Problem to work on:
Retype the records below exactly as they appear.

(Material for the task)

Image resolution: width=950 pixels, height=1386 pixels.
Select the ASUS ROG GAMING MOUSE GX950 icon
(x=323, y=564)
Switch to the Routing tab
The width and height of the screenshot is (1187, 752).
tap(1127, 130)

(End Material for the task)

Completed exercise:
Image resolution: width=950 pixels, height=1386 pixels.
Select the ASUS ROG GAMING MOUSE GX950 icon
(x=323, y=564)
Switch to the Routing tab
The width and height of the screenshot is (1187, 752).
tap(1127, 130)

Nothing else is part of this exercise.